# Document start

WordNet	Language	Link
Arabic WordNet	Arabic	Website to download, Application of AWN
GermaNet	German	Official website
EuroWordNet	Dutch, Danish, Italian, Spanish, German, French, Czech, Russian, Portuguese, and some others	Official website (archived)
IndoWordNet	Sanskrit, Hindi, Nepali, and 15 other Indian languages	Official website
Open Dutch WordNet	Dutch	Official website
PLWORDNET	Polish	Official website in Polish
PolNet	Polish	Official website
RussNet	Russian	Official website
Yet Another RussNet	Russian	Official GitHub page
WordNet Libre du Français	French	Official website
Chinese Open WordNet	Mandarin Chinese	Official website
Persian WordNet	Persian (Farsi)	Download link
Thai WordNet	Thai	Download link
Japanese WordNet	Japanese	Download link
BalkaNet	Bulgarian, Czech, Greek, Romanian, Turkish, Serbian	Official website
ItalWordNet	Italian	Dataset page on "datahub"
Princeton WordNet	English	Official website

You can notice that some languages have two or even more WordNets in this table. That is because each institution tries to make its WordNet. Czech occurs in BalkanNet and EuroWordNet. There is a bunch of other WordNets in which Czech may occur. And the examples are abundant. For example, the Institute of Linguistics (Academy Sinica, Taiwan) has made its WordNet for Chinese.

# Document end
# Stored data start

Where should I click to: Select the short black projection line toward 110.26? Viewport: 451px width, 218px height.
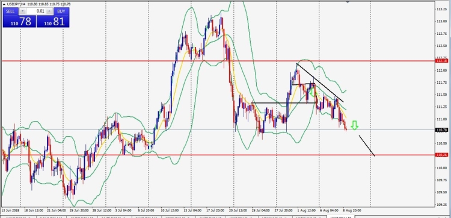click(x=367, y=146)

# Stored data end
# Stored data start

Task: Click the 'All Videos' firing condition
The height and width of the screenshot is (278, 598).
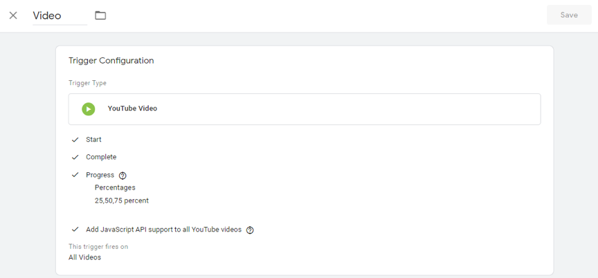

# Stored data end
# Stored data start

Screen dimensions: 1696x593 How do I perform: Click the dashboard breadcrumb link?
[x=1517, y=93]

# Stored data end

▶ [Instructions for the task]: Reproduce the entire text on WordNets for different languages, word for word from its first line to its last.

▶ [Written response]:
WordNet	Language	Link
Arabic WordNet	Arabic	Website to download, Application of AWN
GermaNet	German	Official website
EuroWordNet	Dutch, Danish, Italian, Spanish, German, French, Czech, Russian, Portuguese, and some others	Official website (archived)
IndoWordNet	Sanskrit, Hindi, Nepali, and 15 other Indian languages	Official website
Open Dutch WordNet	Dutch	Official website
PLWORDNET	Polish	Official website in Polish
PolNet	Polish	Official website
RussNet	Russian	Official website
Yet Another RussNet	Russian	Official GitHub page
WordNet Libre du Français	French	Official website
Chinese Open WordNet	Mandarin Chinese	Official website
Persian WordNet	Persian (Farsi)	Download link
Thai WordNet	Thai	Download link
Japanese WordNet	Japanese	Download link
BalkaNet	Bulgarian, Czech, Greek, Romanian, Turkish, Serbian	Official website
ItalWordNet	Italian	Dataset page on "datahub"
Princeton WordNet	English	Official website

You can notice that some languages have two or even more WordNets in this table. That is because each institution tries to make its WordNet. Czech occurs in BalkanNet and EuroWordNet. There is a bunch of other WordNets in which Czech may occur. And the examples are abundant. For example, the Institute of Linguistics (Academy Sinica, Taiwan) has made its WordNet for Chinese.